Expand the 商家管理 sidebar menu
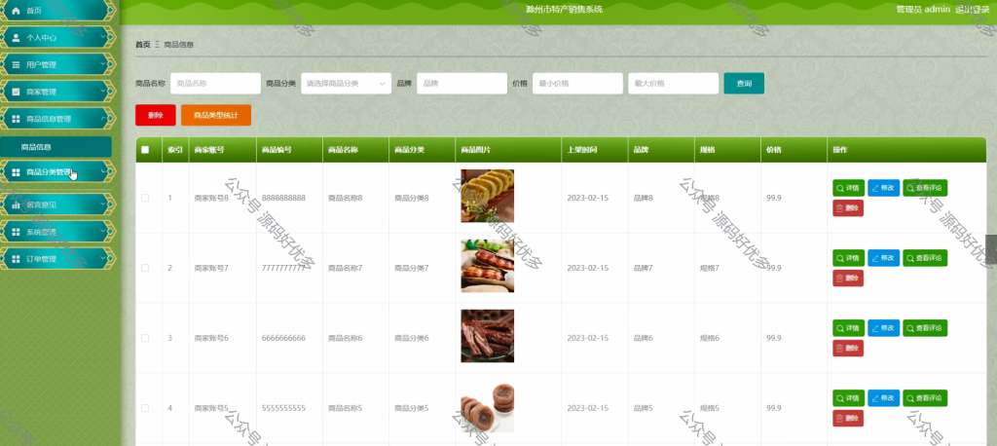The width and height of the screenshot is (997, 446). (57, 92)
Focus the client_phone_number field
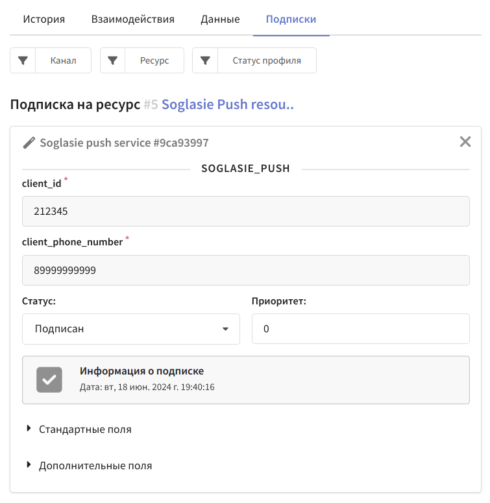490x503 pixels. click(245, 270)
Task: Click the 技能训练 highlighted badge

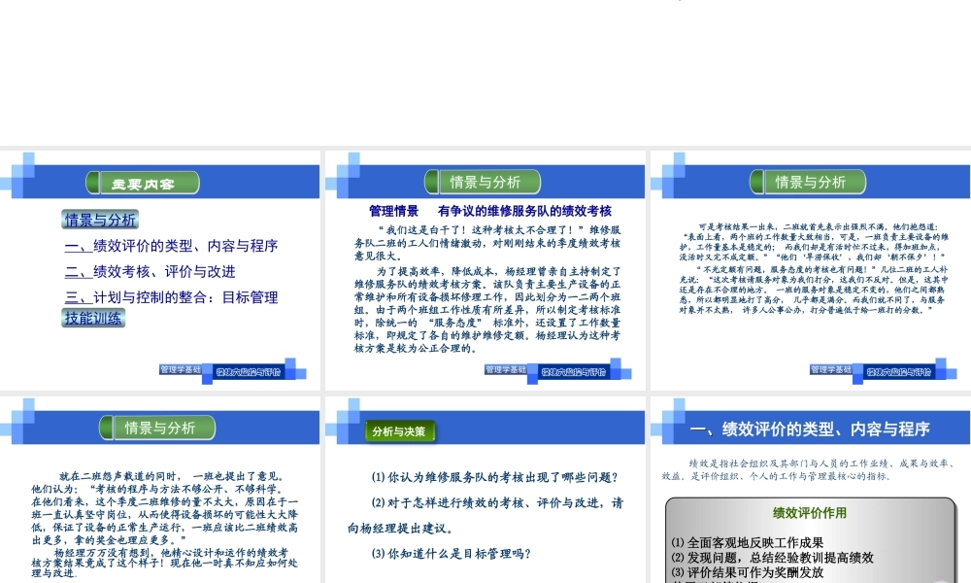Action: click(x=92, y=318)
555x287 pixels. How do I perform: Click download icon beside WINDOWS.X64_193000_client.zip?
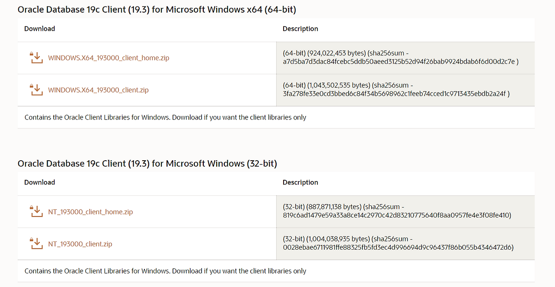pos(36,90)
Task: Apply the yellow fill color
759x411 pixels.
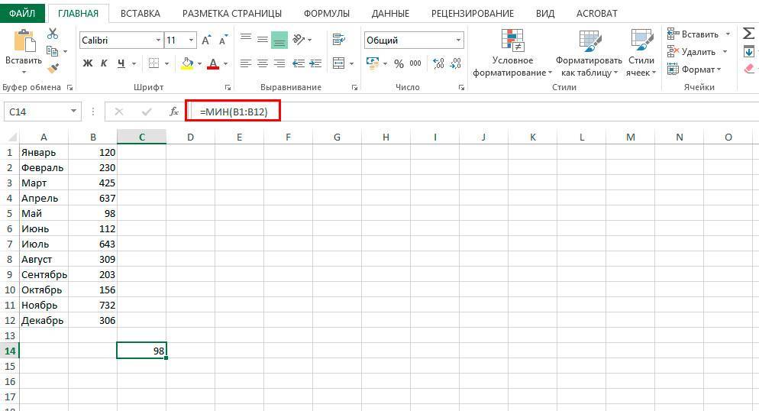Action: [186, 63]
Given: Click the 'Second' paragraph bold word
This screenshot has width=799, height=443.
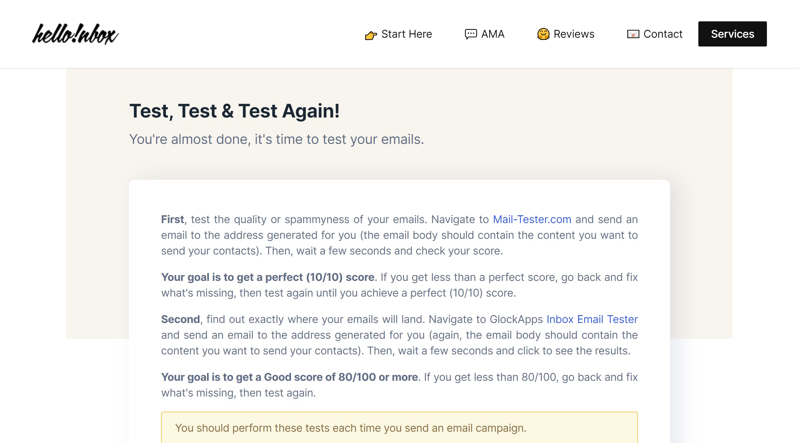Looking at the screenshot, I should pyautogui.click(x=180, y=319).
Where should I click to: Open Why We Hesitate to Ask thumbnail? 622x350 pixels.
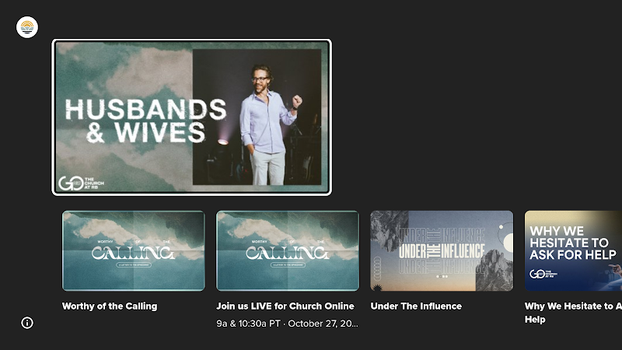coord(573,250)
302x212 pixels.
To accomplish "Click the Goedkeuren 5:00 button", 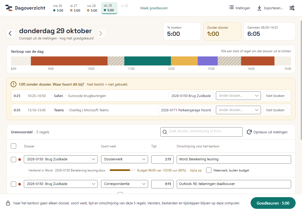I will point(273,203).
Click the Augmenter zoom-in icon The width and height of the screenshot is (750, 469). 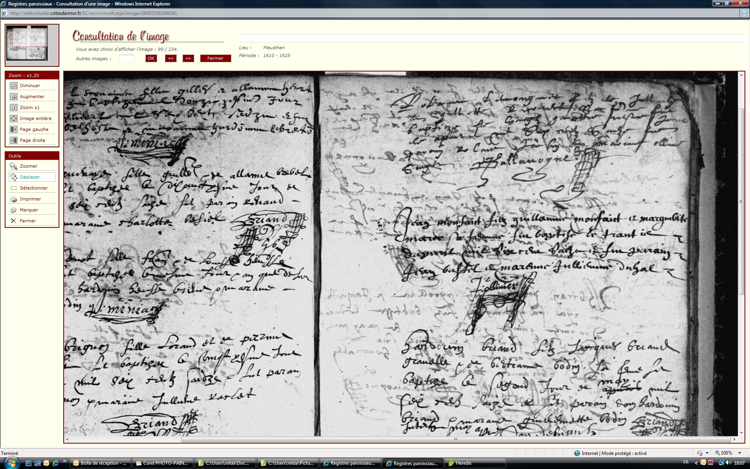[x=14, y=97]
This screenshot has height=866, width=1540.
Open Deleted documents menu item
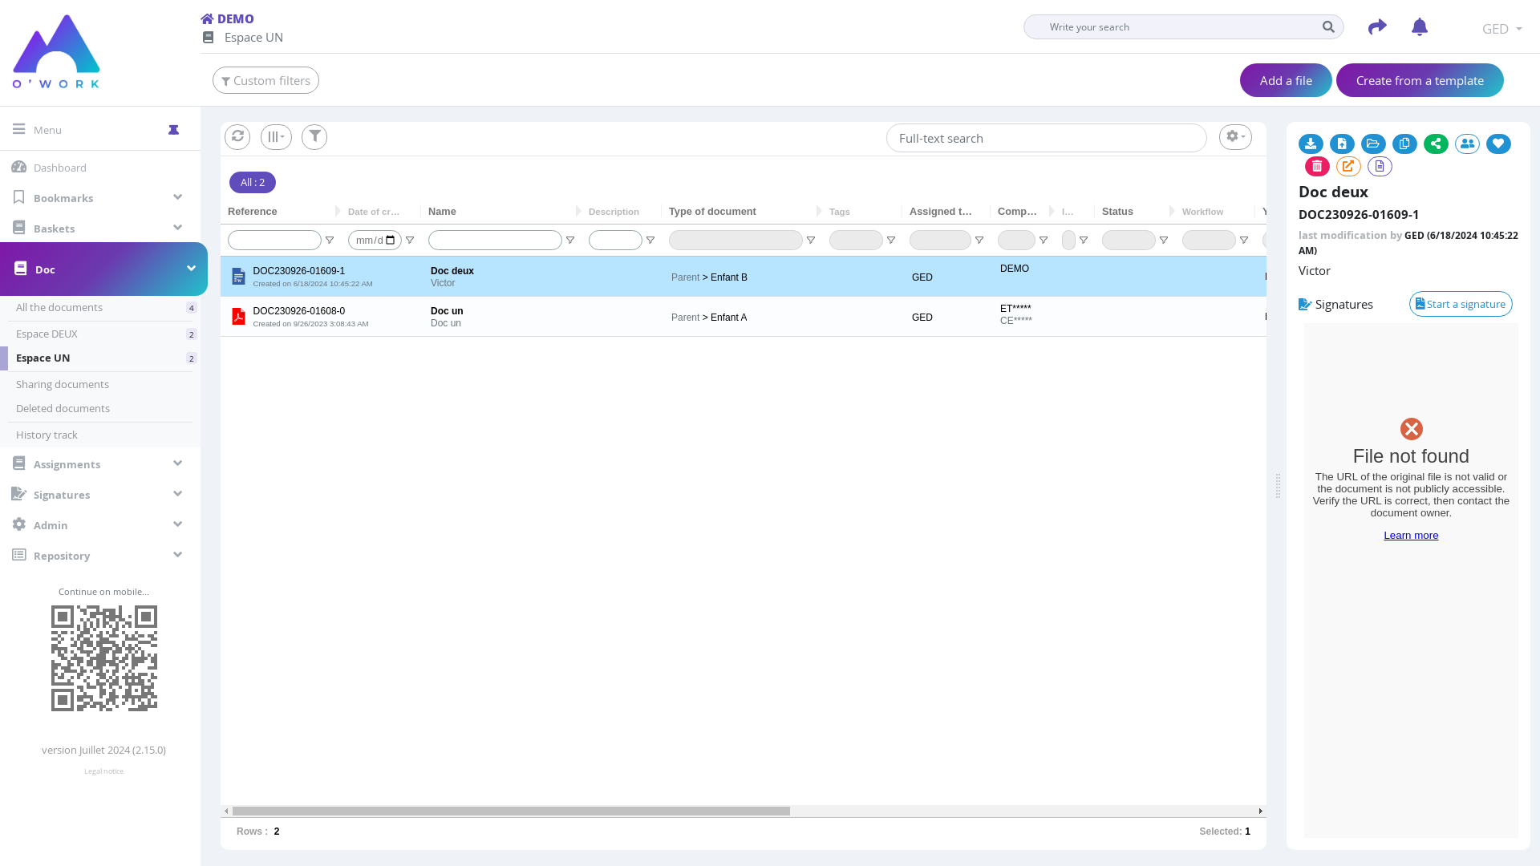pyautogui.click(x=63, y=408)
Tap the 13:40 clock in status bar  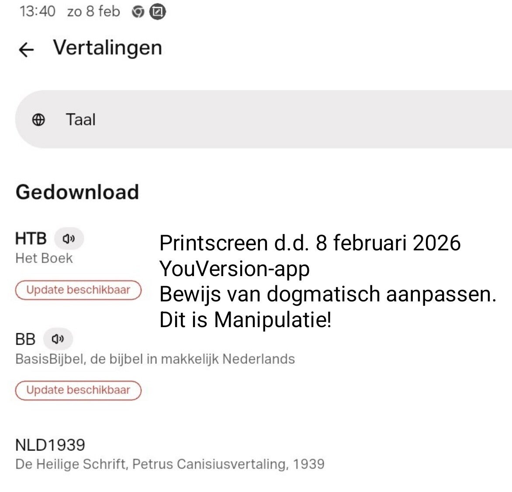tap(37, 11)

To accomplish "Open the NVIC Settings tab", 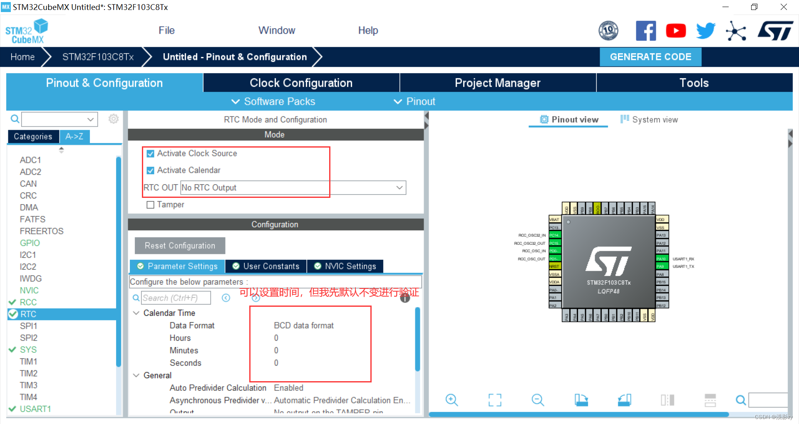I will pos(345,266).
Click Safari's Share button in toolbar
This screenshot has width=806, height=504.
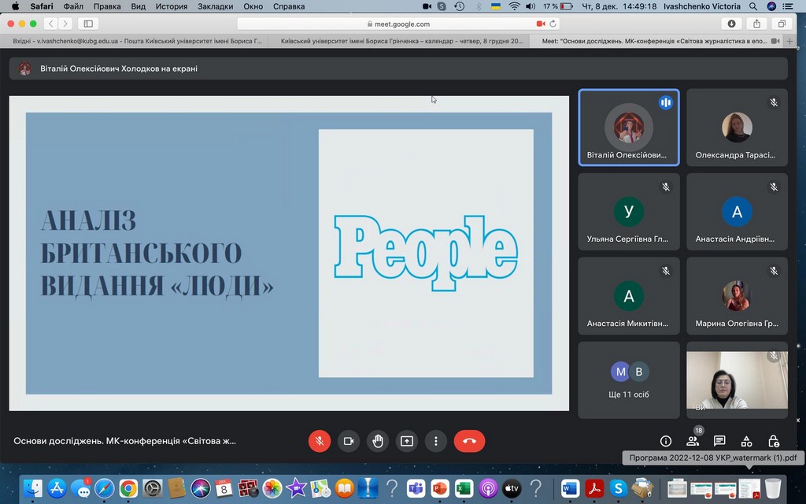(x=757, y=24)
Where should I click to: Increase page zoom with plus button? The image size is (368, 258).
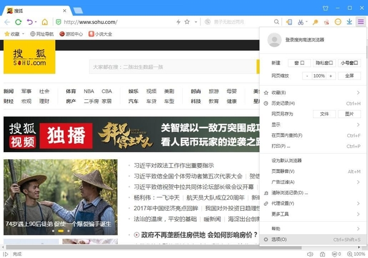[x=331, y=75]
········
*GIVEN PROBLEM:*
Which lines of the records contain the word "This"? Collect every such line and copy it in full, treating uppercase and lowercase as different.

*RESPONSE BELOW:*
This screenshot has width=799, height=443.
This screenshot has height=866, width=1540.
This screenshot has width=806, height=504.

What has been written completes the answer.